Market Perspective for September 29, 2024 – Mutual Fund Investor Guide


The final full week of September contained several significant announcements that provided volatility. On Monday, Flash Manufacturing PMI and Flash Services PMI numbers were released. The manufacturing PMI came in at 47 percent, which was below the expected 48.6 percent and indicates that the sector is still in a period of contraction.

Meanwhile, the services PMI came in at 55.4 percent, which was roughly in line with expectations. It shows that the services sector is still in a period of expansion, which may help to stave off a recession or reduce its severity.
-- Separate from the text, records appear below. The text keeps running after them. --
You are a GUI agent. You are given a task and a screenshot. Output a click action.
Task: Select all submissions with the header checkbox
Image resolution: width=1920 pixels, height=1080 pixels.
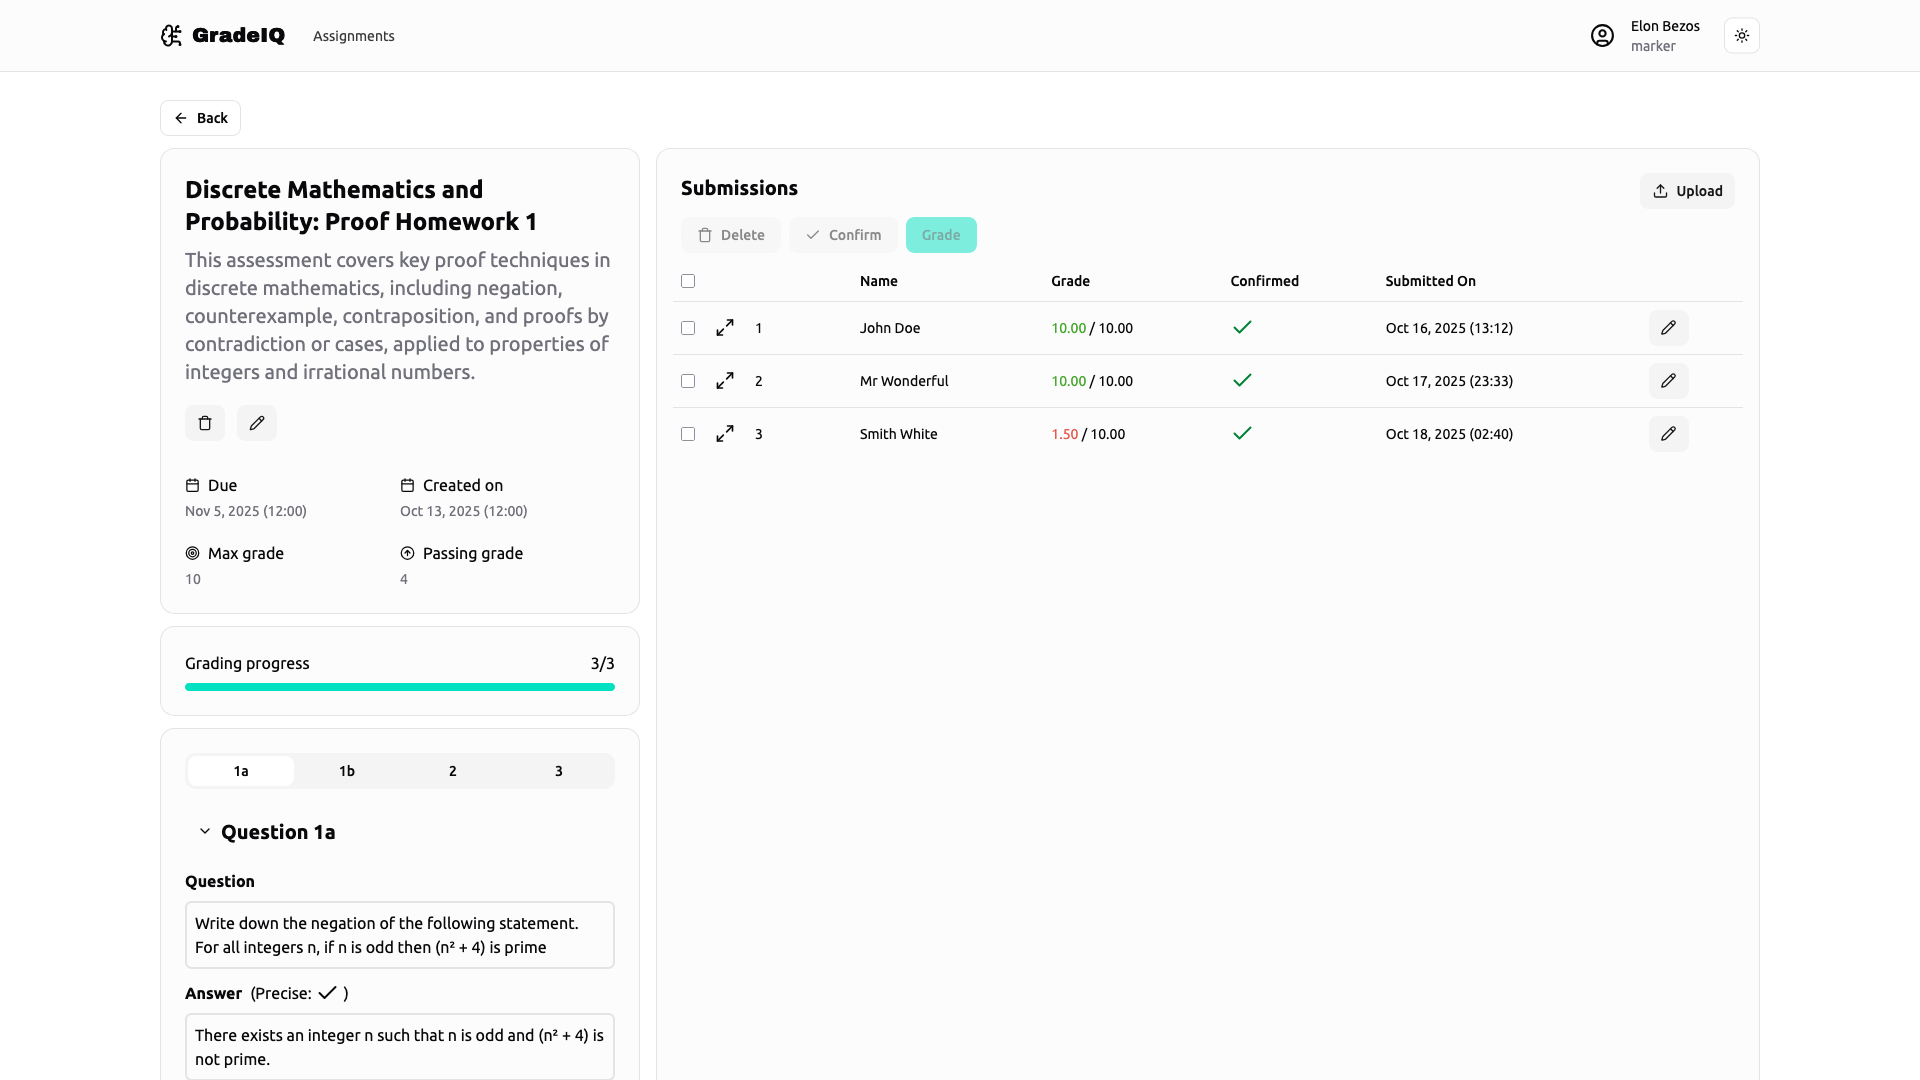[x=688, y=281]
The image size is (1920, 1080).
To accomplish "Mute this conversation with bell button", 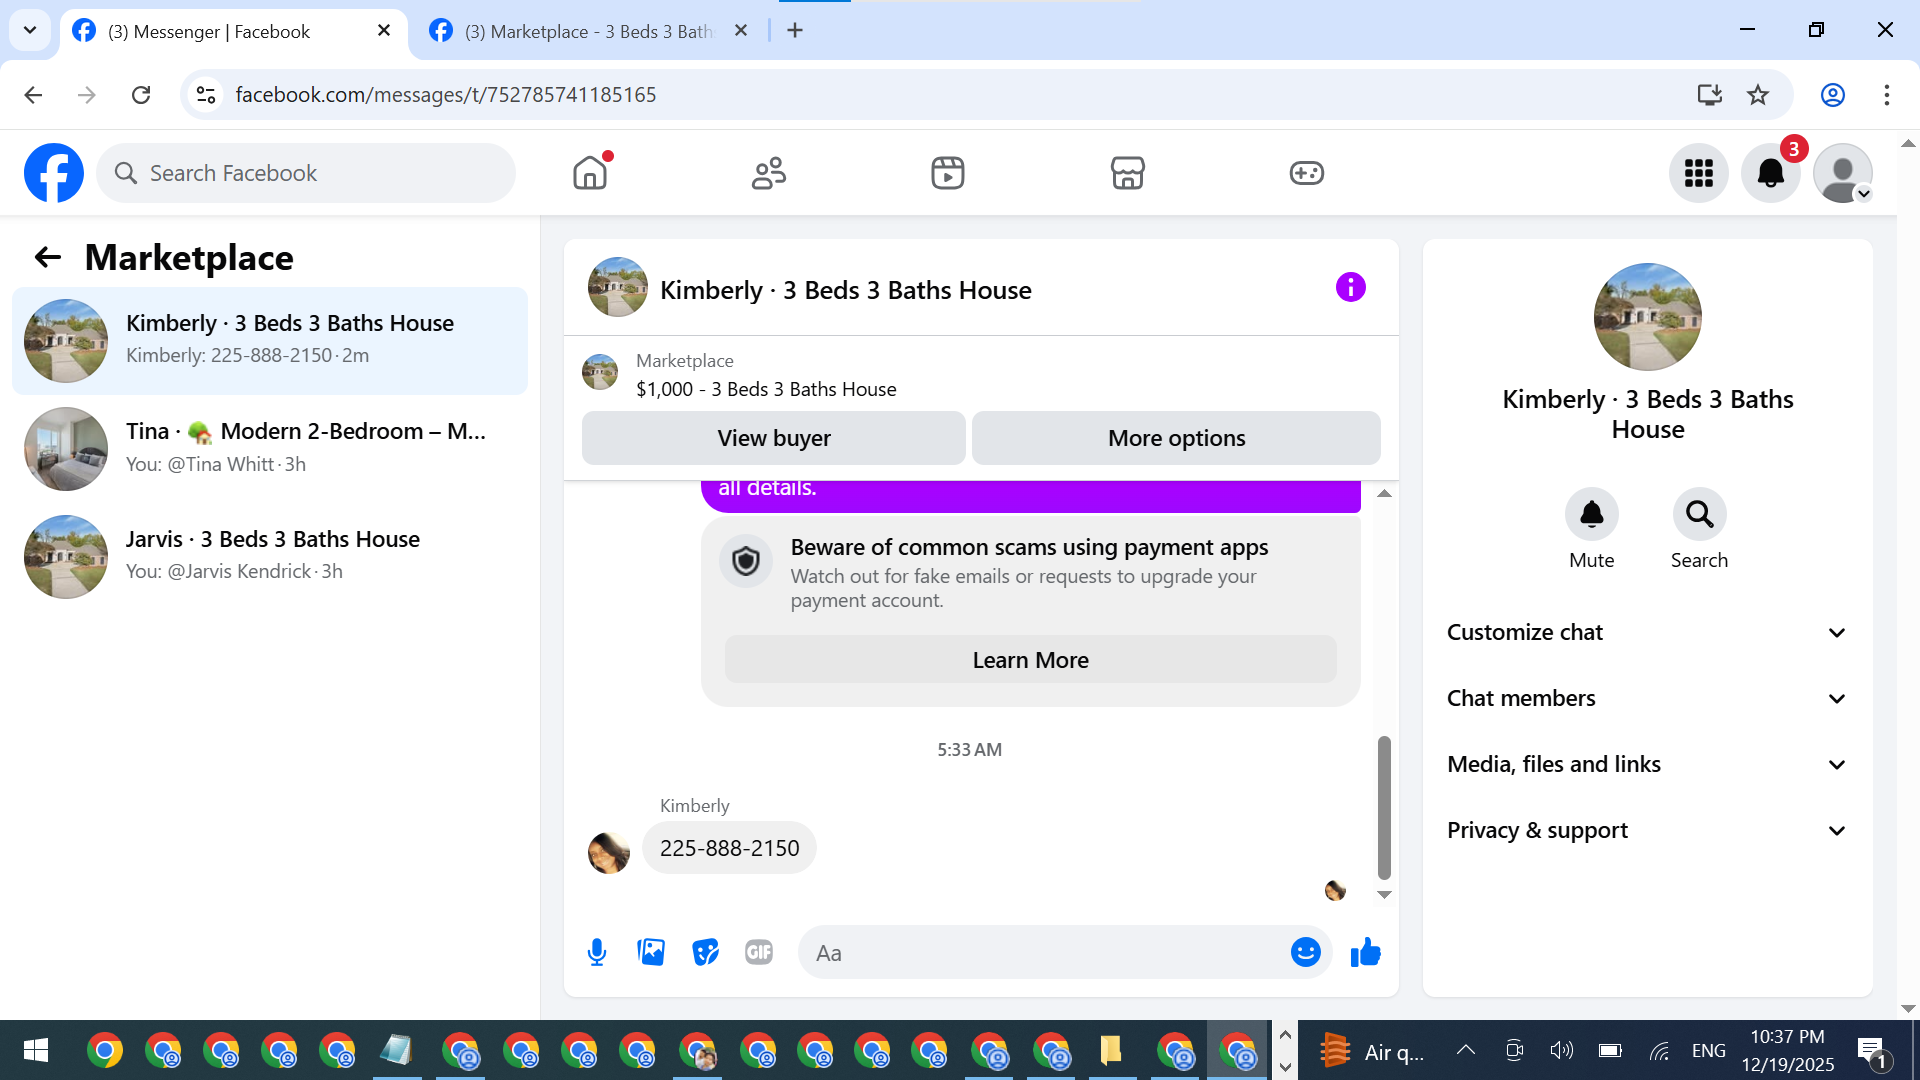I will click(1591, 514).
On Tuesday, the CB Consumer Confidence report was released and came in at 98.7. This was compared to the expected 103.9 and was a significant drop from last month when the report came in at 105.9. This could be a sign that services and retail spending may drop in the coming months or at least experience a period of softness in the final quarter of the year.

On Wednesday, it was revealed that there were 716,000 new home sales in August, which was lower than the month before but higher than the expected 699,000 sales. Mortgage rates are expected to remain closer to 6 percent over the next few months with some more easing possible. This is expected to get some sellers off the sidelines, increasing inventories.

On Thursday, a couple of data points related to the nation’s gross domestic product (GDP) were released. First, the final GDP report for the second quarter found that the economy grew by 3 percent, which matched analyst expectations. The final GDP price index came in at 2.5 percent, which was also what analysts expected. This figure calculates the change in price of goods and services that make up the GDP calculation.

It was also revealed that durable goods orders were flat on a monthly basis compared to an expected drop of 2.8 percent. Core durable goods orders were up .5 percent on a monthly basis compared to an expected increase of .1 percent. Finally, unemployment claims for the past week revealed that 218,000 claims for benefits were made during that time period compared to an expected 222,000 requests.

Finally, on Friday, the Core PCE Price Index was up .1 percent on a monthly basis. This was lower than the .2 percent increase expected before the release, and it is seen as another data point showing inflation coming under control.

The Dow was up 232 points to finish at 42,313, which is near the all-time highs that the market set this week. The high of the week occurred on Friday morning when the market reached 42,617 while the low was on Wednesday morning when the index dipped to 41,911.

The S&P 500 finished the week up 21 points to close at 5,738, which is also near the market’s all-time high of 5,760 set this week. On Tuesday, the market made its low of the week of 5,705 before reversing and climbing to its weekly and all-time high on Friday afternoon.

Finally, the Nasdaq also finished the week higher gaining 142 points to close at 18,119. The market would hit its low of the week on Tuesday when it fell to 17,894 and it would make its weekly high of 18,292 on Thursday afternoon.

In international news, Canada announced on Friday that its GDP grew .2 percent on a monthly basis. On Thursday morning, the Swiss central bank announced that it was going to reduce the country’s interest rate by 25 basis points to an even 1 percent. On Tuesday, Australia announced that it was holding its key interest rate steady at 4.35 percent.

The upcoming week will be another interesting one as the nonfarm payroll reports for September are released on Wednesday and Friday. The ADP report is expected to say that 124,000 jobs were created while the Bureau of Labor Statistics (BLS) is expected to say on Friday that 144,000 jobs were created during that time. The ISM Manufacturing PMI will be released on Tuesday while the ISM Services PMI will be released on Thursday. Finally, the Job Openings and Labor Turnover Survey (JOLTS) report is set to be released on Tuesday morning.